LEJANÍA IMAGINARIA, REPRODUCCIÓN Y ACCESO
La relectura de Sabor a mí de Cecilia Vicuña me invita a pensar en la función de la obra artística y en el conflicto estético de su reproducción. “El arte nació para jugar, y aunque muchos se han olvidado está bueno que ahora se acuerden”, señala la página 65 de este libro. Creo imaginarme perfectamente a la artista en 1973 recortando y pegoteando, seleccionando y componiendo con extrema sensibilidad cada uno de los doscientos cincuenta ejemplares de su Sabor a mí, dando la impresión de que todas esas obras aparentemente disímiles formaron un todo estético homogéneo que hizo germinar la precaria semilla Vicuña. Cada ejemplar fue diferente: hubo páginas teñidas a mano y otras en papel volantín; se imprimió sobre papel de envolver y también sobre papel amarillo dorado; objetos adosados a las páginas identificaban cada ejemplar con distintivas hojas y mariposas disecadas; cada libro llevaba una carta elegida de entre aquellas que la poeta recibía desde Chile, o también sobres creados por ella misma. El Sabor a mí de 1973 midió 16 x 20 centímetros.
Esa primera versión era un libro de artista precario y económico, que se fundaba principalmente en su contexto histórico y en la biografía de la autora. Los objetos del interior trataban de matar tres pájaros de un tiro con sus alusiones a “la magia, la revolución y la estética” –en palabras de la misma Vicuña–, construidos por una artesanía ritual que les otorgaba una existencia independiente de “la historia del arte, como si esa historia se hubiera muerto o nunca hubiera existido”. La resistencia de este libro ante el imperialismo funcionó escasamente en el entorno literario chileno (ELICH), cuya censura silenció la producción de Vicuña aún antes del golpe de Estado. En ese escenario, y considerando ese silencio, Sabor a mí se publicó lejos de sus referencias contingentes, lo que no impidió –o quizás hizo posible– que obtuviera considerable reconocimiento internacional (la BBC londinense, por ejemplo, realizó un documental homónimo dedicado al libro durante el mismo año 1973).

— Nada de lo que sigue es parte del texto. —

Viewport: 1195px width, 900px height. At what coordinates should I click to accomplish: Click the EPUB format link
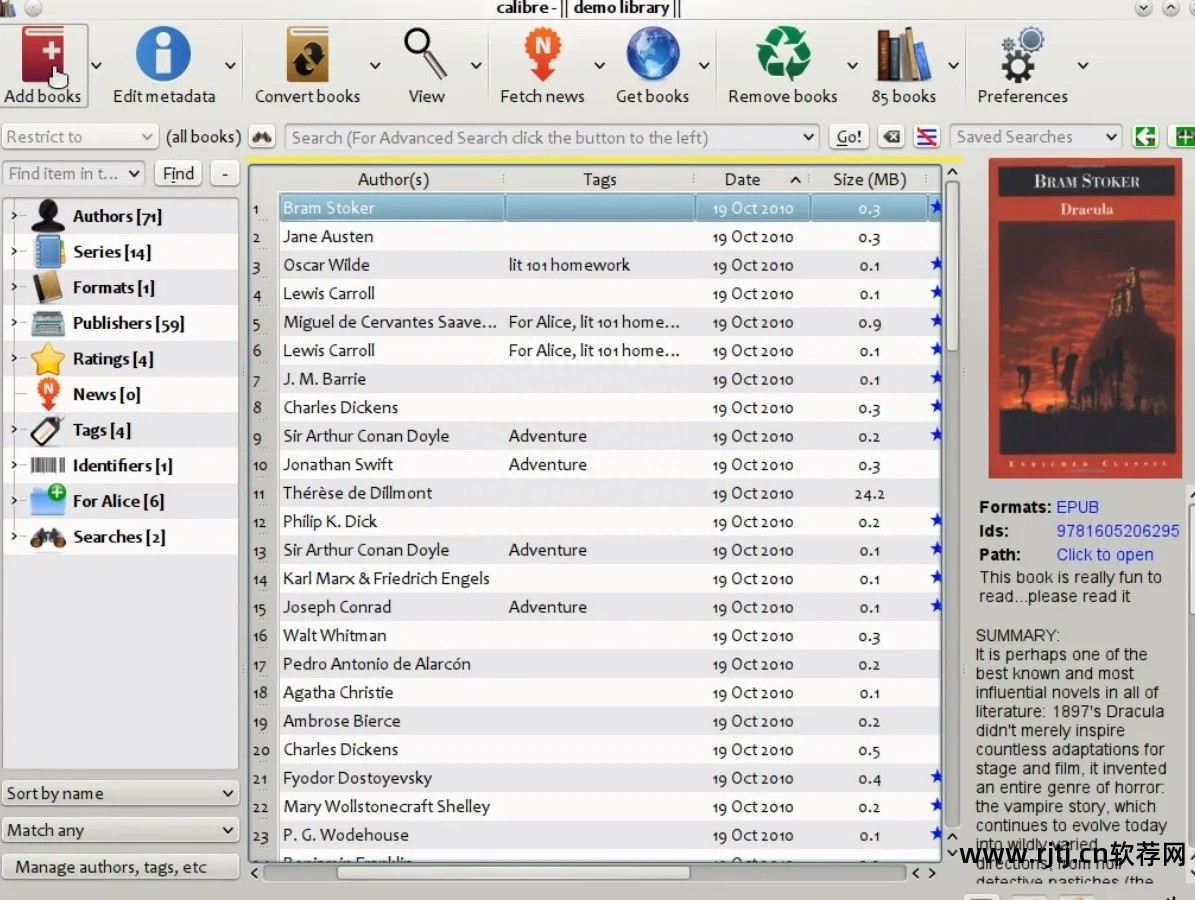pyautogui.click(x=1077, y=507)
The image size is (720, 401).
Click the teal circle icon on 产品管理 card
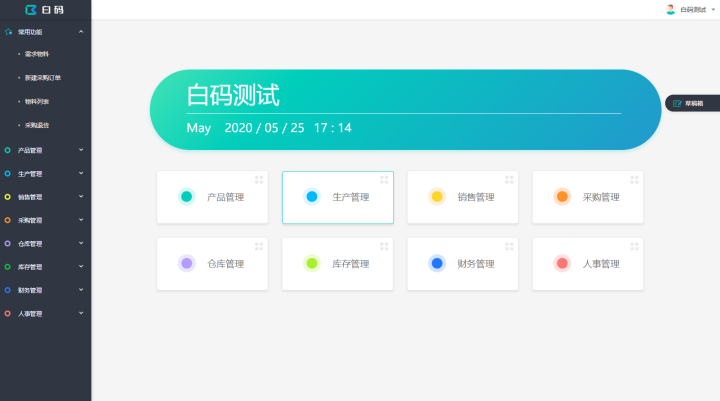click(x=186, y=197)
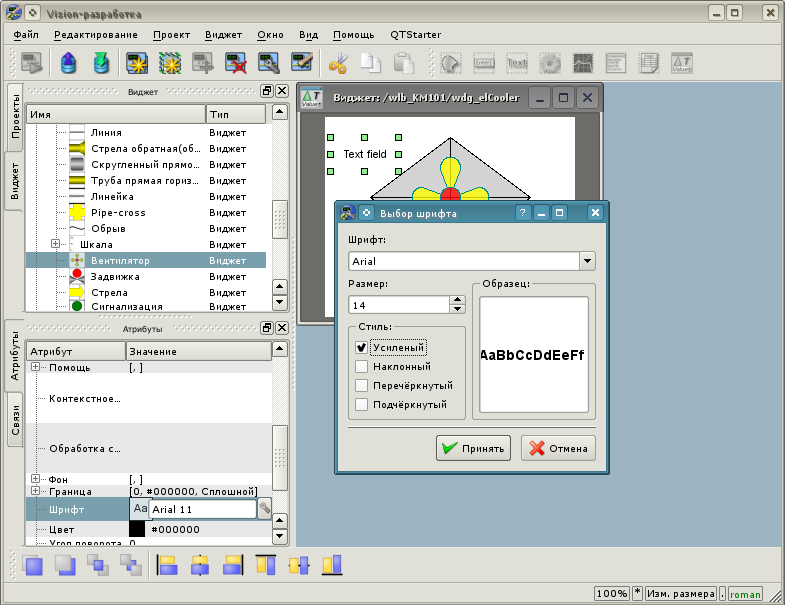This screenshot has width=785, height=605.
Task: Click the save to database icon
Action: 101,63
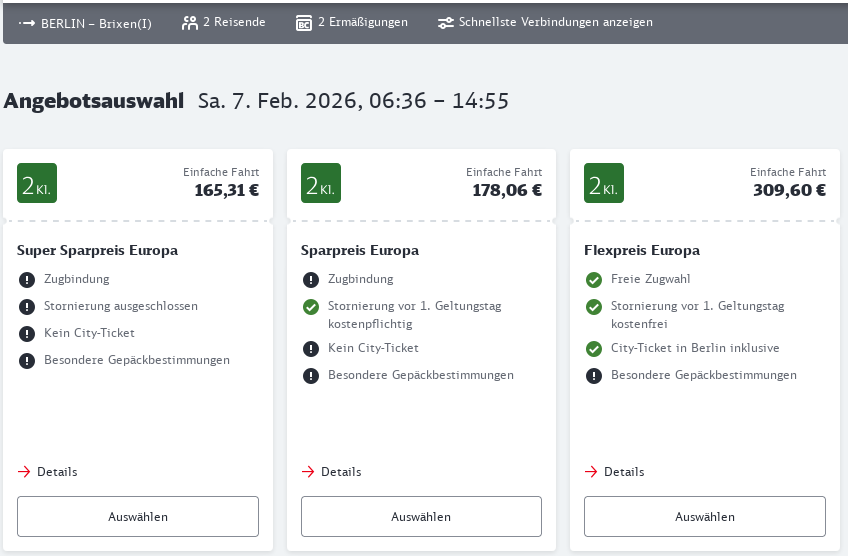
Task: Expand Details of Sparpreis Europa
Action: [332, 472]
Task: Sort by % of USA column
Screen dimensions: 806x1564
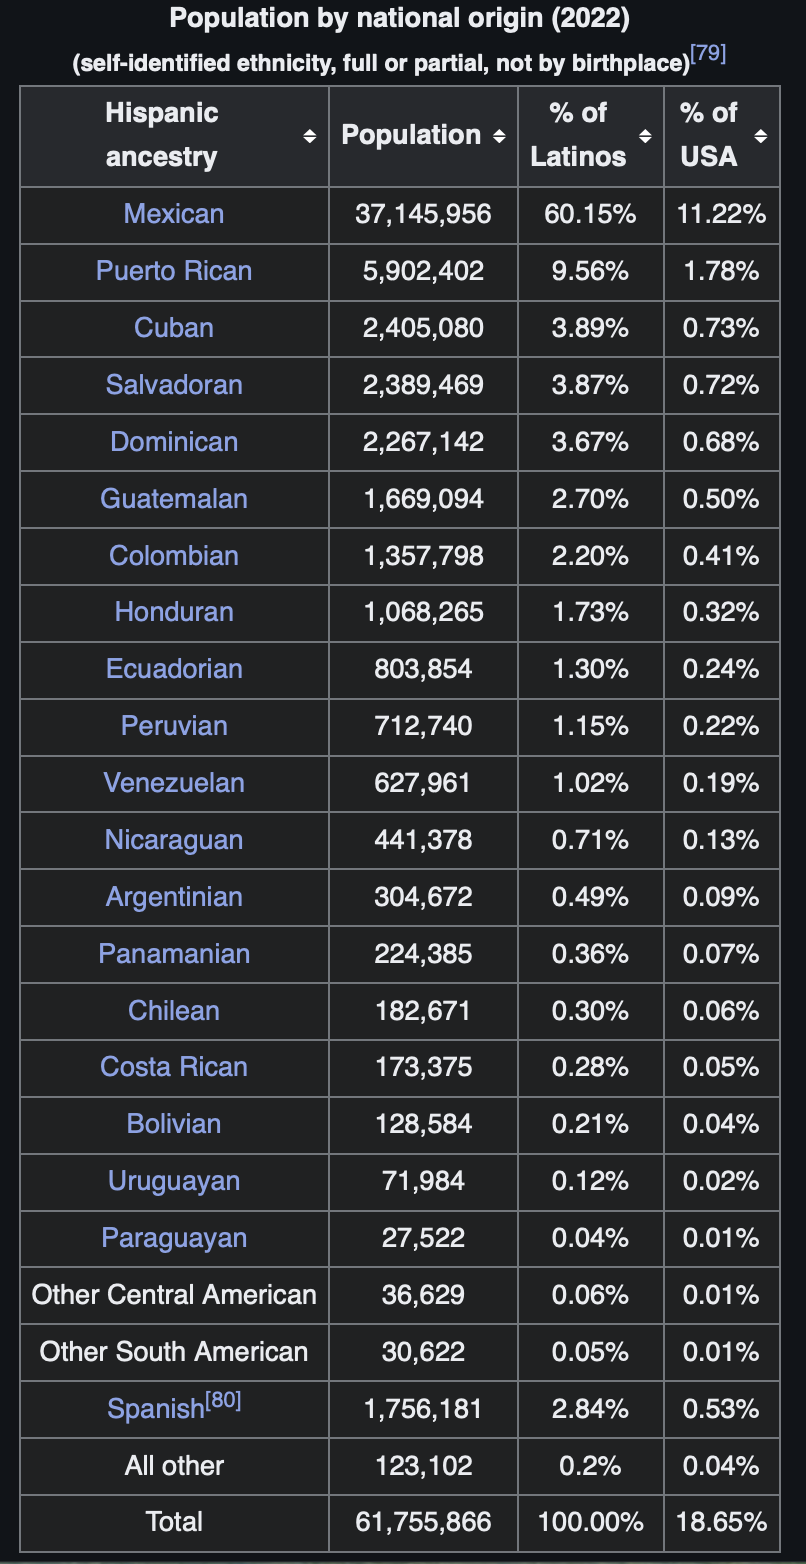Action: [x=761, y=136]
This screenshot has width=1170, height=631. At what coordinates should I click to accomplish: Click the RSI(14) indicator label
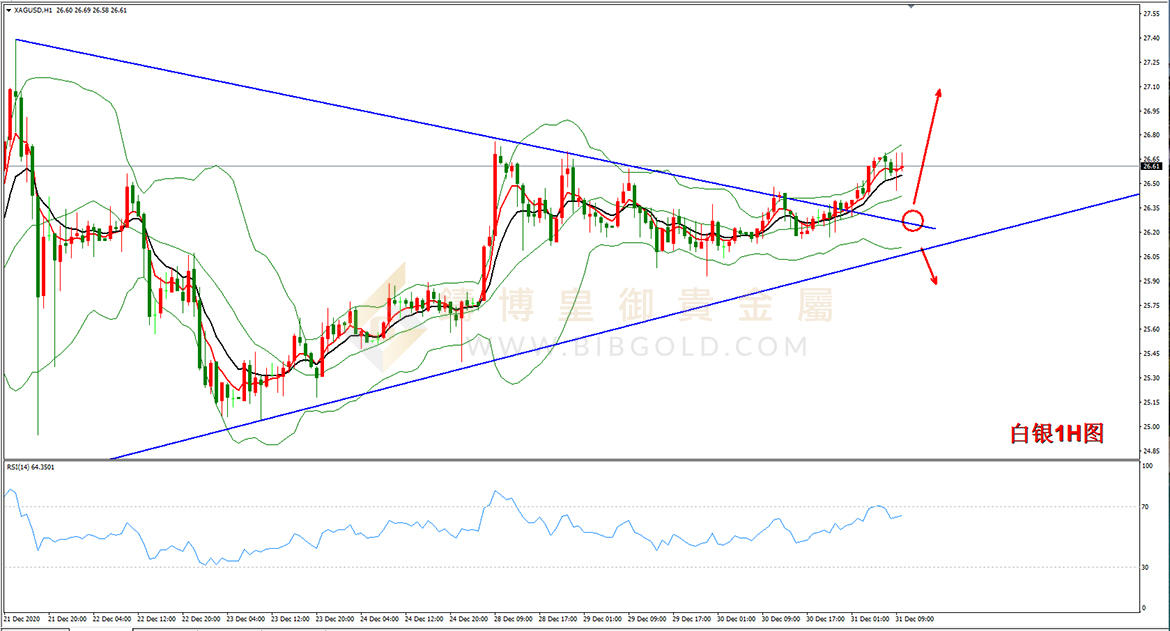31,467
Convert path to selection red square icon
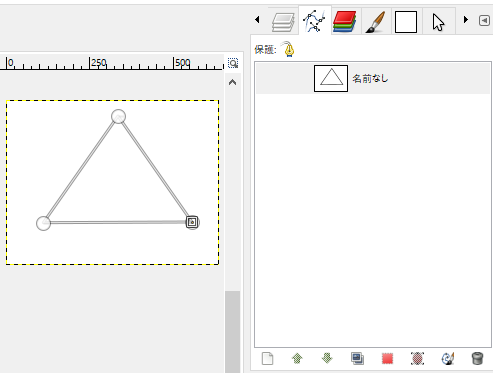This screenshot has height=373, width=493. coord(387,359)
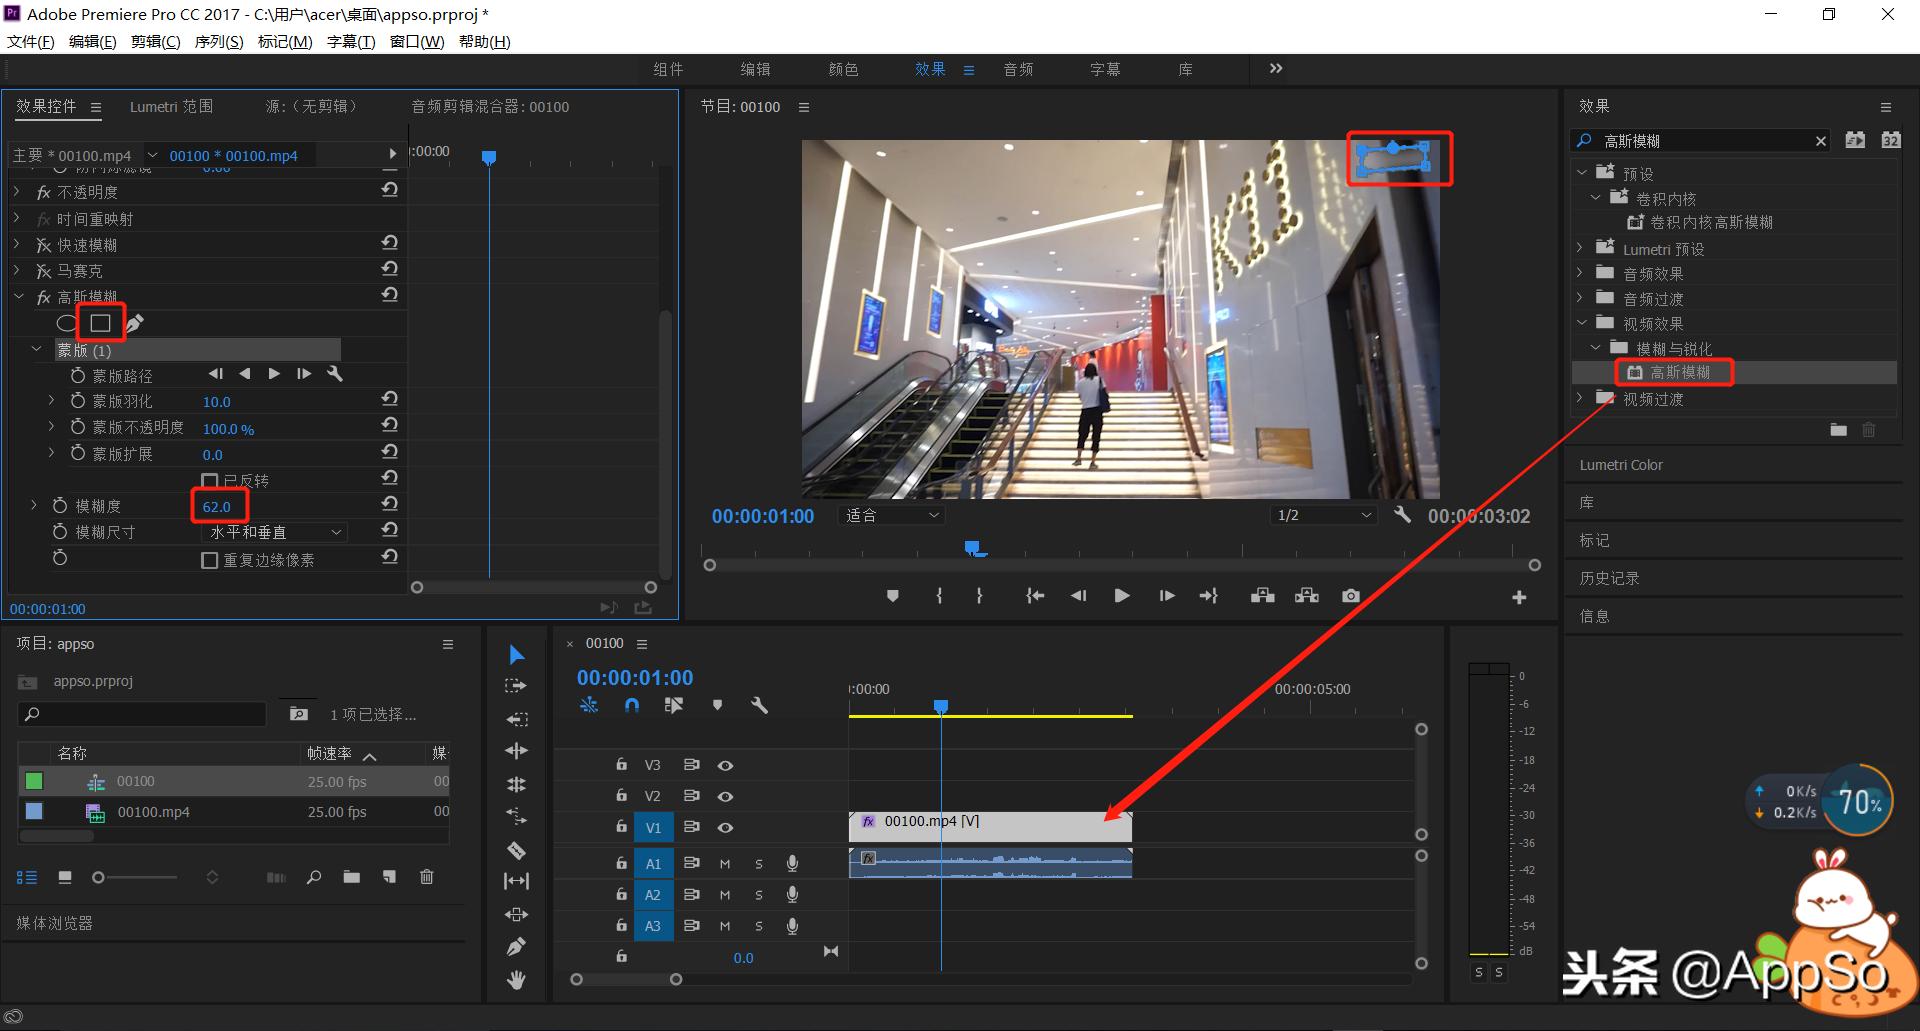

El vínculo mantenido desde sus inicios con la poesía y los libros, sumado a su formación profesional de artista plástica, motivó a que Cecilia Vicuña difundiera muchas de sus primeras obras en libros de artista, tradición escasa y altamente innovadora para esos años en el medio nacional. En este sentido, la incomprensión y posterior censura de sus títulos no debieran llamar demasiado la atención: los libros de artista eran –y son– un objeto gráfico orientado a la posteridad que posibilitan una mediana difusión.
Con todo esto, en el binomio forma/contenido del Sabor a mí original encuentro su mérito estético más trascendente, por lo que la decisión de reeditar este título me genera una pérdida sustancial en términos de obra de arte, que incentiva una recepción equívoca al situar la obra como novedad de una colección editorial sistemática y masiva: la absoluta mayoría de los lectores conocerá Sabor a mí como el libro facsimilar de tiraje numeroso que hoy nos aporta Ediciones UDP, y no como un conjunto reducido de libros dotados de individualidad. En este sentido creo que el nuevo Sabor a mí, más que una reedición, es una primera edición en un cauce paralelo que busca acercarse a la multitud y suprimir la lejanía imaginaria que promovía el goce estético. Como Vicuña ha comentado, “el libro de las Ediciones UDP es el reverso del otro. Cumple una función nueva, que en l973 era impensable”. Sabor a mí después de todo se consolida en nuestro canon artístico y pasa a formar parte de esa muerta o inexistente historia del arte que ya citaba la autora, con lo cual dejo abiertas las preguntas sobre las máximas del arte, el sacrificio de su esencia, la apreciación estética truncada y las posibilidades de un acceso colectivo.
Por ahora no desecho mi fotocopia de aquel otro libro de 1973.
Sabor a mí. Cecilia Vicuña. Ediciones Universidad Diego Portales. Santiago de Chile, 2007.